Speaker: Professor Thijs van Rens (Warwick University)

Date: 17 November 2021

Research Field:Economics

Title: "How Distorted Food Prices Discourage a Healthy Diet"

Abstract:Public policy-making for the prevention of diet-related disease is impeded by a lack of evidence on whether poor diets are a matter of personal responsibility or a choice set narrowed by environmental conditions. An important element of the environment are market imperfections in food retail that distort prices. We use a rich dataset on quantities and prices of food purchases in the US and a structural model of dietary choices to examine variation in diets across household that have different levels of income and live in different neighborhoods. We find that price distortions account for one-third of the gap between the recommended and actual intake of fruits and vegetables. A feasible fiscal intervention that remedies these distortions makes all consumers better off.

 

Speaker: Dr Hanwen Sun (University of Bath)

Date: 24 November 2021

Research Field:Management

Title: "Product Market Threats and Corporate ESG Performance"

Abstract:We examine the role of product market threats in influencing corporate environmental, social and governance (ESG) performance. Notwithstanding the strategic view argues that ESG can help promote product differentiation, we find that product market threats, measured by product fluidity, are negatively related to corporate ESG manifestation. Our results suggest as the competitive pressure from the product market increases firms’ profit and objective uncertainty, firms tend to reduce their environment investment and expenditure. In addition, the negative effect is more pronounced among firms with financial constraints and overconfident CEOs.
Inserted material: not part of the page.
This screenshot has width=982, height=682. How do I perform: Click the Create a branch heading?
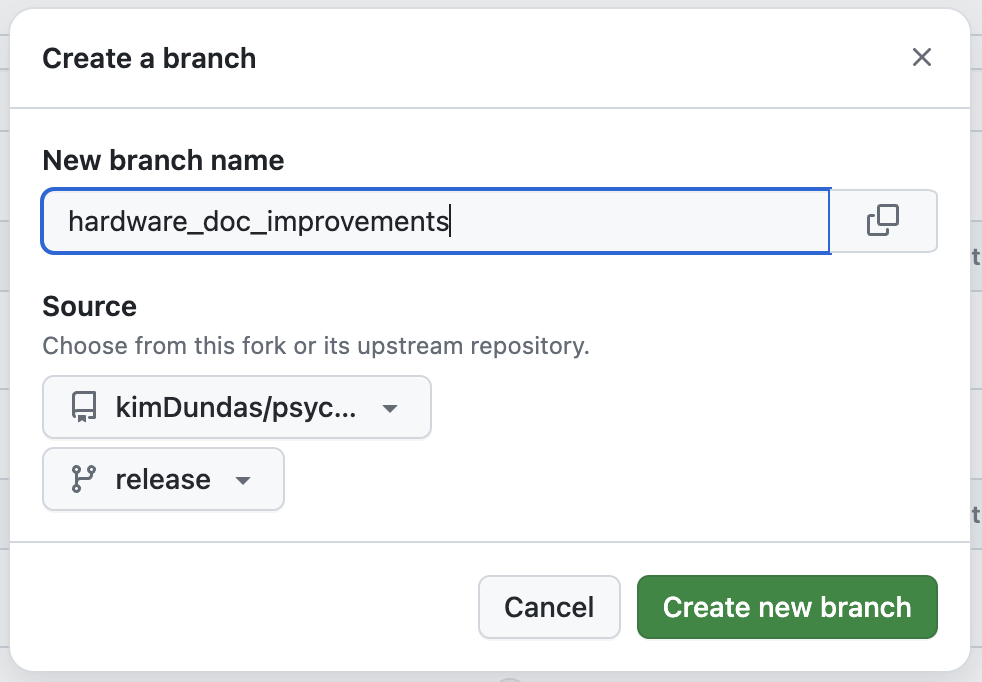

To address the endogeneity issue, we conduct a difference-in-differences estimation using the reduction in import tariffs as a quasi-natural experiment. Our findings offer new insights on how product market dynamics shape corporate ESG strategies.

 

Speaker: Dr Hanwen Sun (University of Bath)

Date: 01 December 2021

Research Field:Finance

Title: "Controlling Shareholder Share Pledging and the Cost of Equity Capital: Evidence from China"

Abstract:We propose and test the incentive view—that the margin call pressure and ownership-control discrepancy associated with insider share pledging increase investors’ perceived risk, and thus also the cost of equity capital, in an emerging market. Using a controlling shareholder share pledging sample for Chinese listed firms, we find that firms with share pledging have a cost of equity capital that is 23.7 basis points higher than firms without share pledging. Further, share pledging increases the cost of equity capital through the information risks and agency conflicts channels. Cross-sectional analyses show that share pledging has a stronger effect on the cost of equity capital in non-state-owned enterprises, firms without monitoring of multiple large shareholders, firms with controlling shareholders assuming the position of chairperson, and firms with a weak institutional environment. In addition, using the global financial crisis and the outbreak of the coronavirus (COVID-19) as quasi-natural experiments, we disentangle the potential confounding effect of firm fundamentals and show that share pledging is positively associated with the cost of equity capital. Overall, the results are consistent with our incentive view that share pledging increases the cost of equity capital in an emerging market.

 

Speaker: Professor Shameen Prashantham (CEIBS, Shanghai)

Date: 08 December 2021

Research Field:Management

Title: "Gorillas can dance: Lessons from Microsoft and other corportions on partnering with startups"

Abstract:This presentation draws upon my recent book synthesizing insights for multinational corporation managers on challenges associated with partnering with startups and associated strategies to overcome these. The talk will also highlight spatial differences I have uncovered in my fieldwork spanning both advanced market (e.g. the US and UK) and emerging market (e.g. China and India) settings. Thus this talk is less about a single academic study and more about how a research programme spanning over a decade can yield actionable ideas. From an academic perspective, it is hoped that the talk will stimulate further research on open innovation in multinational corporations, a relatively under-researched area of study.